Dataset entries:

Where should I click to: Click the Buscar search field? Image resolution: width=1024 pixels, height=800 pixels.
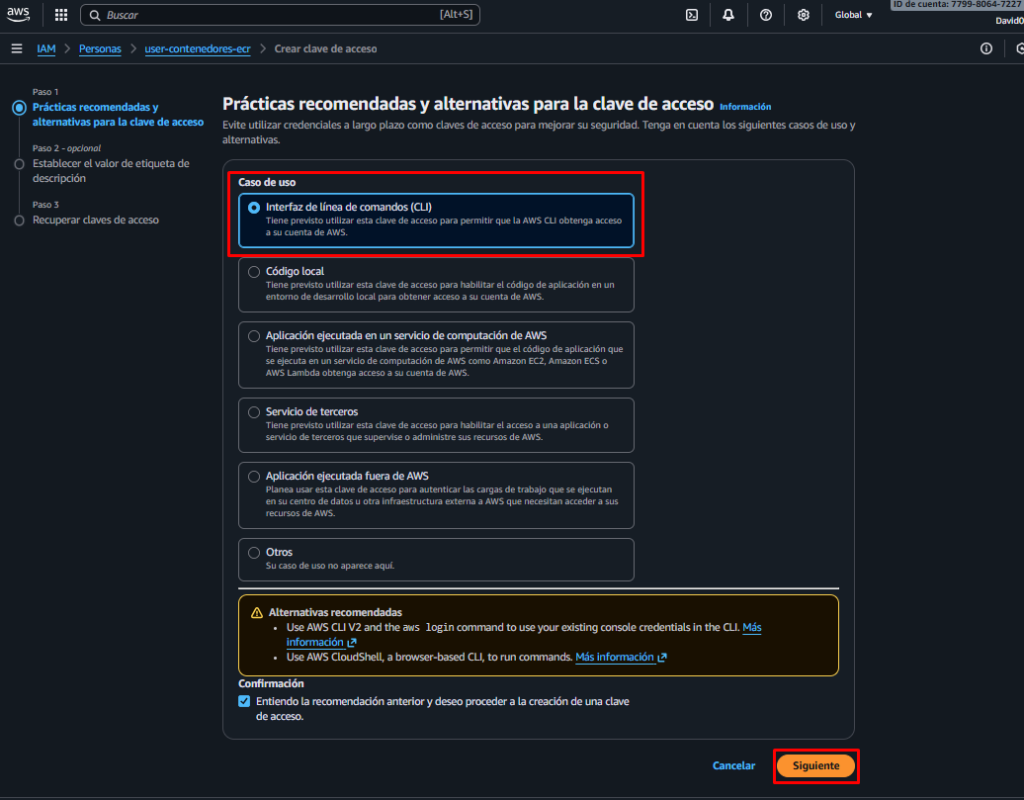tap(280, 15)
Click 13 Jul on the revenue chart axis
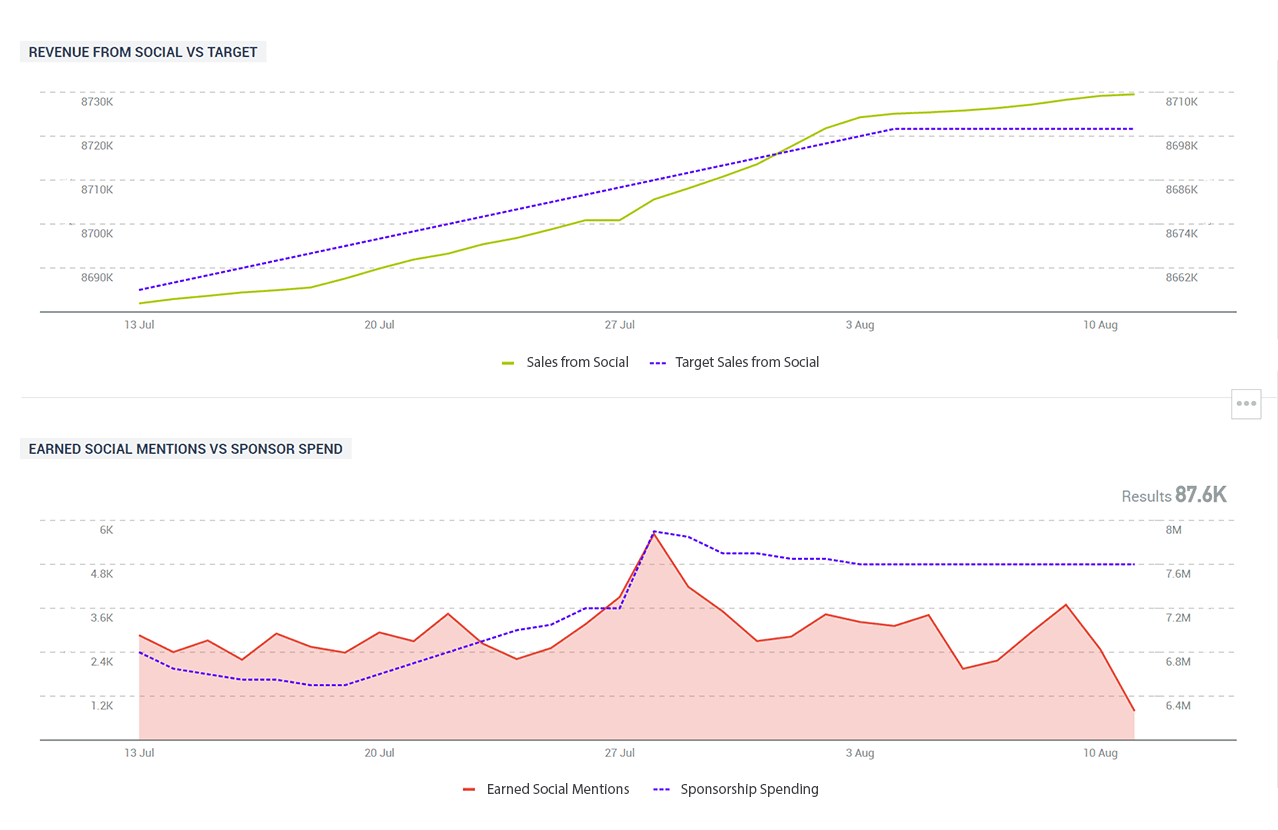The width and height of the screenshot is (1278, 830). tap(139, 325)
==
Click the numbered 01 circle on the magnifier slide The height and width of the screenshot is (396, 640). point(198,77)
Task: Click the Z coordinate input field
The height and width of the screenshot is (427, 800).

What you have to do: Duplicate the listing lines from the one containing "Where should I" through the one containing "The width and", inclusive, leaving out the pictures.

Complete output:
Where should I click to: Click the Buscar search field? Image resolution: width=1024 pixels, height=800 pixels.
tap(280, 15)
Click 13 Jul on the revenue chart axis
The width and height of the screenshot is (1278, 830). tap(139, 325)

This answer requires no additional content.